In the Disease Atlas, 273 SIS-PrESTs were spiked in known concentrations directly into undepleted human blood plasma from 1,469 cancer patients. The spiked amounts were tuned to be as close to a 1:1 ratio with the endogenous proteins as possible. This increases the analytical precision during a one-point calibration-based quantification of the endogenous proteins. The quantitative peptides were selected using the lowest coefficient of variation and highest frequency of detection as selection criteria, while the single best-performing peptide per protein was used.

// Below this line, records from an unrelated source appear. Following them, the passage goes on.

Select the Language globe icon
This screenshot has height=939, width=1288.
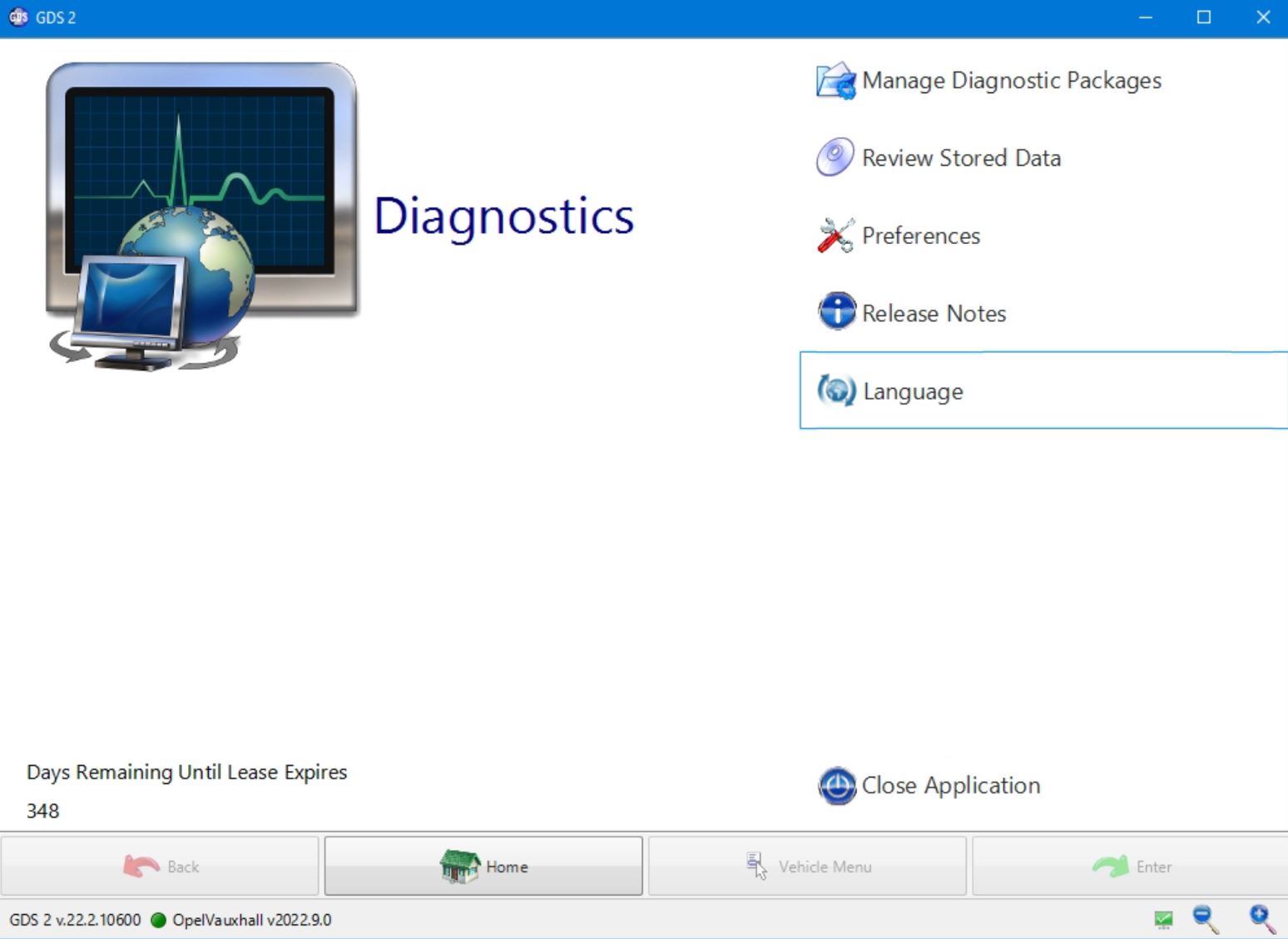click(x=836, y=390)
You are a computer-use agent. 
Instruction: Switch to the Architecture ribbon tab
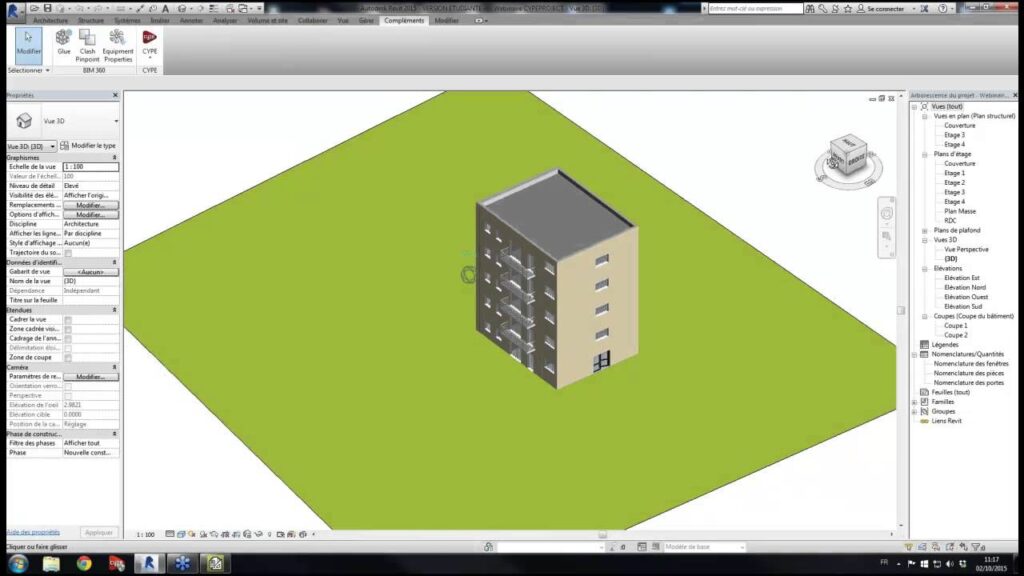(x=51, y=20)
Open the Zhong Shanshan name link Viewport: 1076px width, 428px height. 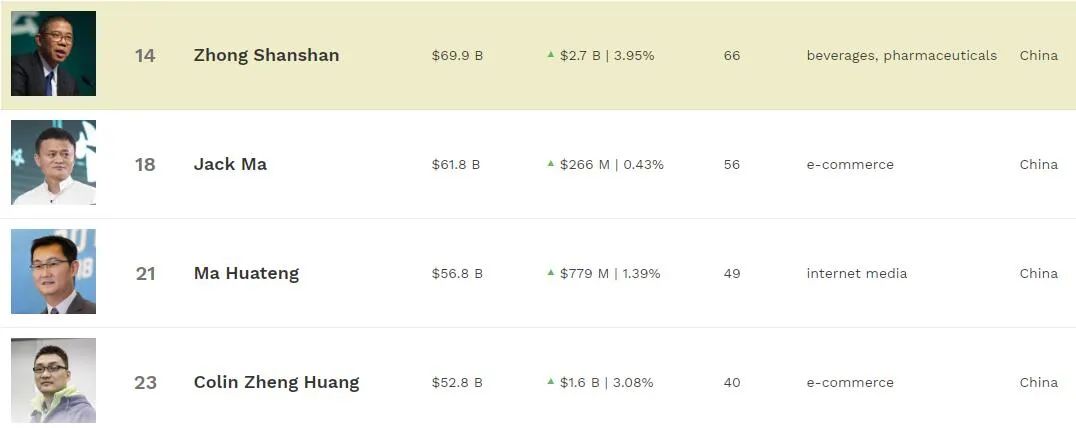(266, 56)
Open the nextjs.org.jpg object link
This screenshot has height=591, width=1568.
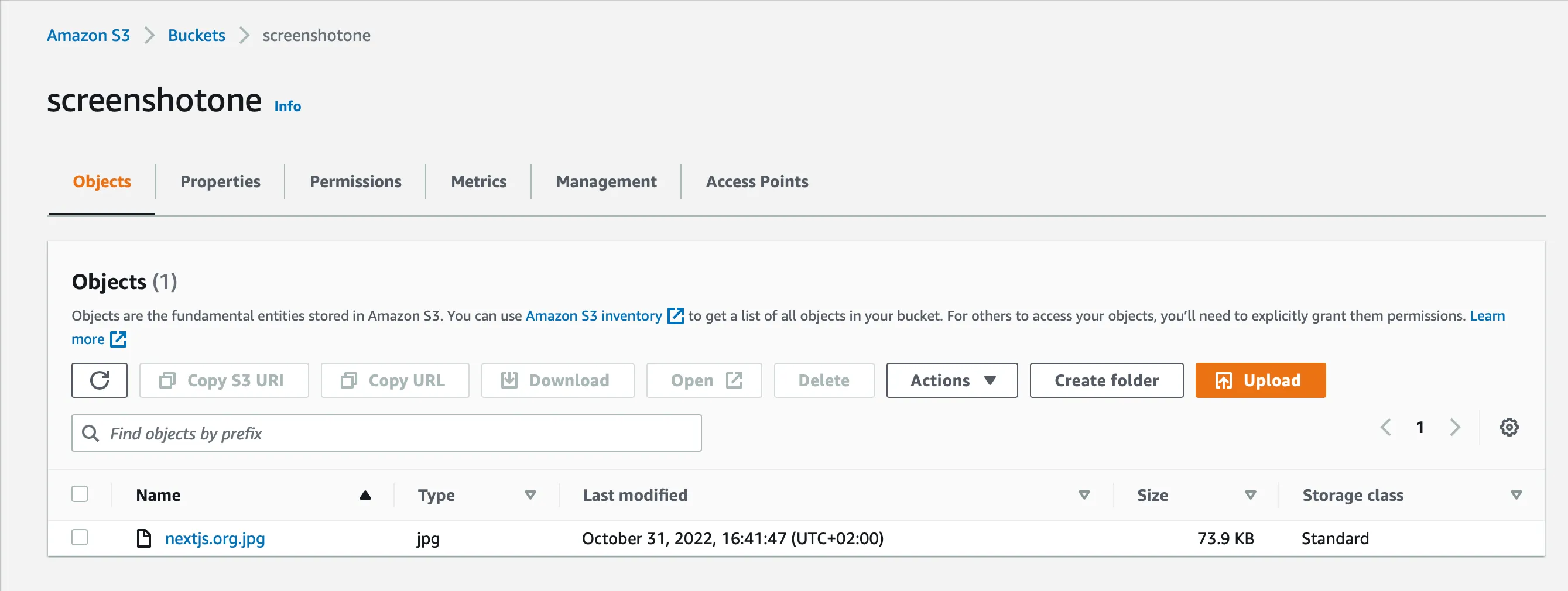[215, 539]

Figure. 4. Targeted Proteomics workflow using SIS-PrESTs. Production of Standards: PrESTs from the human protein atlas are labeled in high-throughput with heavy Arginine (Arg10) and Lysine (Lys8) amino acid residues. Each PrEST fragment can be individually quantified by the common Q-Tag sequence (also used for purification). Assay Generation: Heavy peptides originating from the PrEST sequence are used to establish targeted assays. The quantitative range is defined, and the protein level in healthy plasma is determined in a pool of healthy volunteers. Targeted Proteomics: SIS-PrESTs are spiked directly into non-depleted human plasma collected from cancer patients and act as internal standards throughout the workflow. Quantitative Mass Spectrometry: Endogenous peptides from each patient is measured together with the spiked internal standard. The known amount of spiked standard is used to calculate the absolute concentration of each protein analyte.

What is presented in the section?

The protein levels for all cancer patients for each protein target, together with information on whether the target is upregulated in any of the diseases and/or is included in any disease prediction model, are presented on the individual gene summary pages in the Human Protein Atlas.